→ **WRITTEN INSTRUCTION**:
Reproduce the following material line for line, leaving out the pictures.

** START OF DATA ROWS **

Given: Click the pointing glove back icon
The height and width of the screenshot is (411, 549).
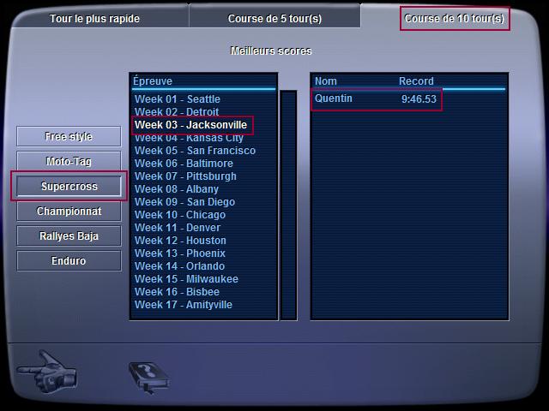Looking at the screenshot, I should [47, 372].
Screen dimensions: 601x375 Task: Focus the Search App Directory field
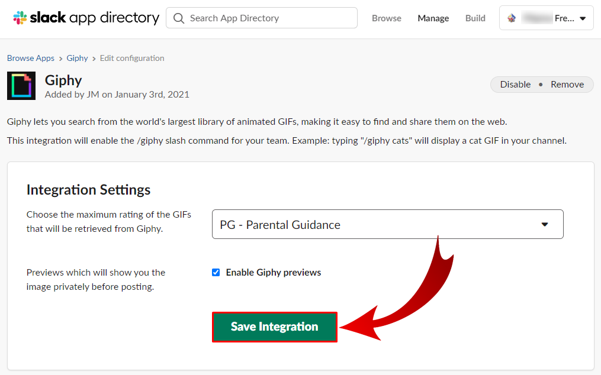click(269, 18)
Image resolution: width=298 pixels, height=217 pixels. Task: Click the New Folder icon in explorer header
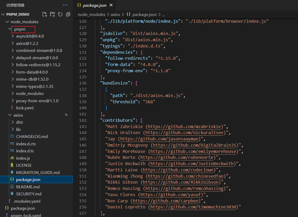(x=52, y=14)
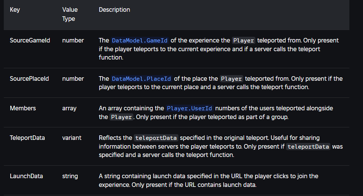Click the 'string' value type for LaunchData
363x196 pixels.
point(70,176)
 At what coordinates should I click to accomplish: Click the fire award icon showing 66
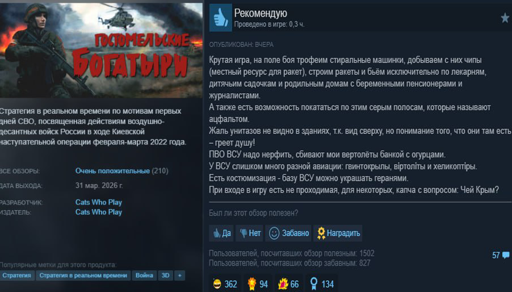point(283,284)
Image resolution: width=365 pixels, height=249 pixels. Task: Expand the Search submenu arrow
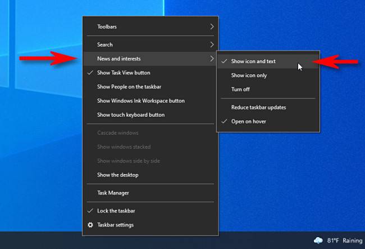click(x=212, y=45)
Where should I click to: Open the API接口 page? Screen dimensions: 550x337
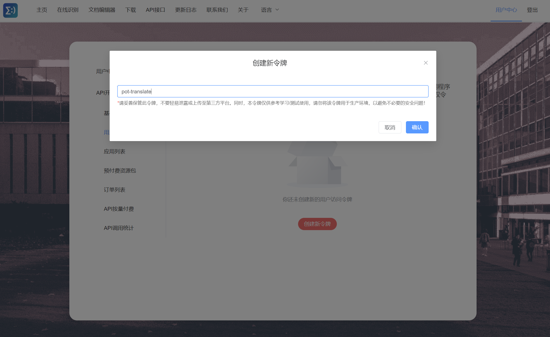tap(155, 10)
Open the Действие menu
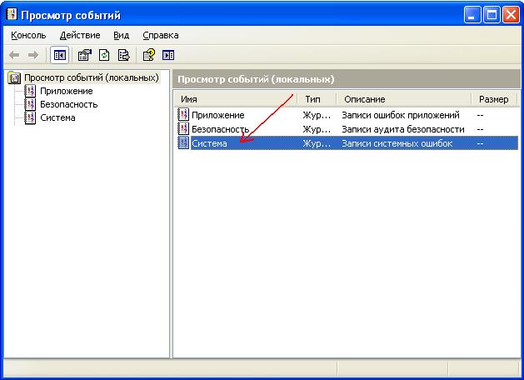The height and width of the screenshot is (380, 524). (79, 35)
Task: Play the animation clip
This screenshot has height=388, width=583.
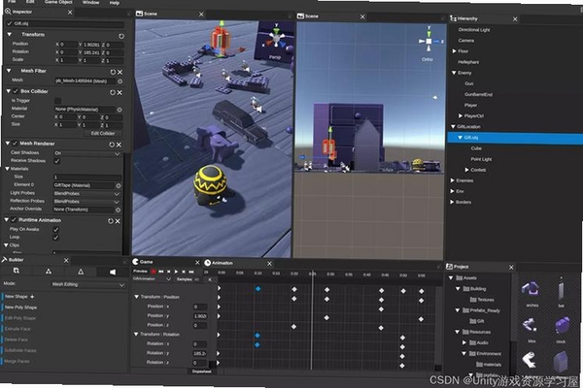Action: 176,272
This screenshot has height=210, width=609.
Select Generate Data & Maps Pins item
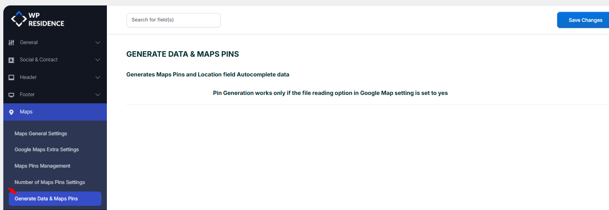[x=46, y=199]
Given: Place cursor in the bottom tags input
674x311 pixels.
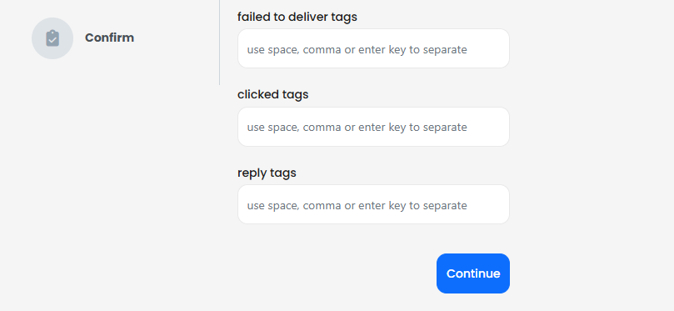Looking at the screenshot, I should point(373,204).
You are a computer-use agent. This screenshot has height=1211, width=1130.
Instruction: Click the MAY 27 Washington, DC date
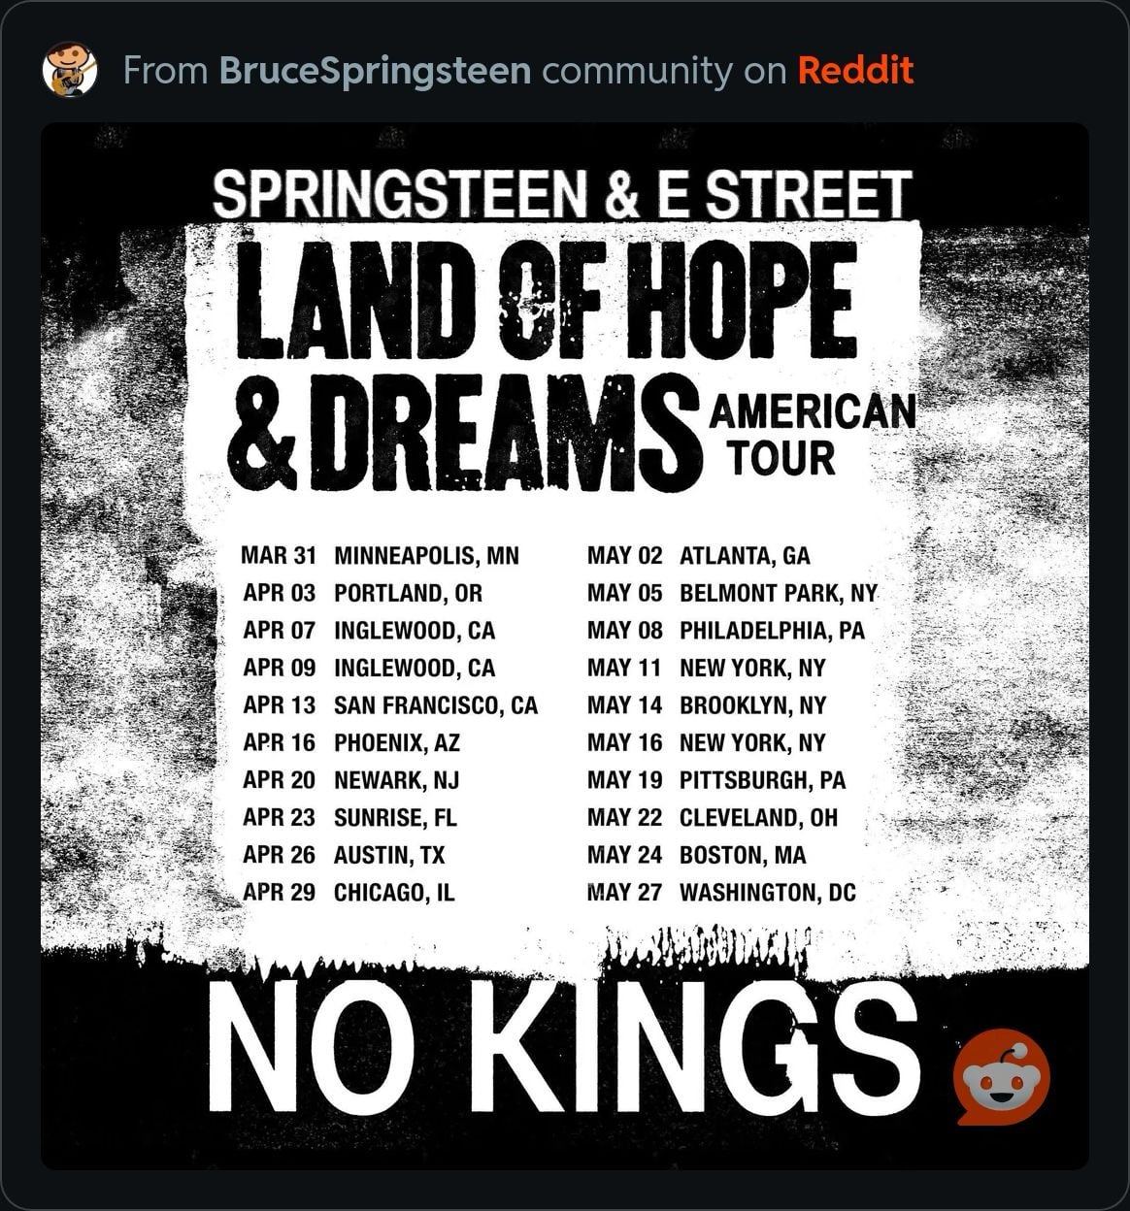(721, 893)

** END OF DATA ROWS **

→ **SOLUTION**:
Given: Click the pointing glove back icon
The height and width of the screenshot is (411, 549).
Looking at the screenshot, I should [47, 372].
Screen dimensions: 601x375 Task: Focus the Search App Directory field
click(269, 18)
Image resolution: width=298 pixels, height=217 pixels. Task: Click the New Folder icon in explorer header
(x=52, y=14)
Click the 'string' value type for LaunchData
363x196 pixels.
point(70,176)
 At what coordinates should I click to accomplish: Click the fire award icon showing 66
point(283,284)
Image resolution: width=365 pixels, height=249 pixels. Task: Expand the Search submenu arrow
click(x=212, y=45)
Where should I click to: Open the API接口 page? Screen dimensions: 550x337
tap(155, 10)
Open the Действие menu
The height and width of the screenshot is (380, 524). (79, 35)
Task: Play the animation clip
This screenshot has height=388, width=583.
Action: 176,272
This screenshot has height=210, width=609.
Select Generate Data & Maps Pins item
[x=46, y=199]
Given: Place cursor in the bottom tags input
674x311 pixels.
Looking at the screenshot, I should point(373,204).
You are a computer-use agent. This screenshot has height=1211, width=1130.
Instruction: Click the MAY 27 Washington, DC date
(721, 893)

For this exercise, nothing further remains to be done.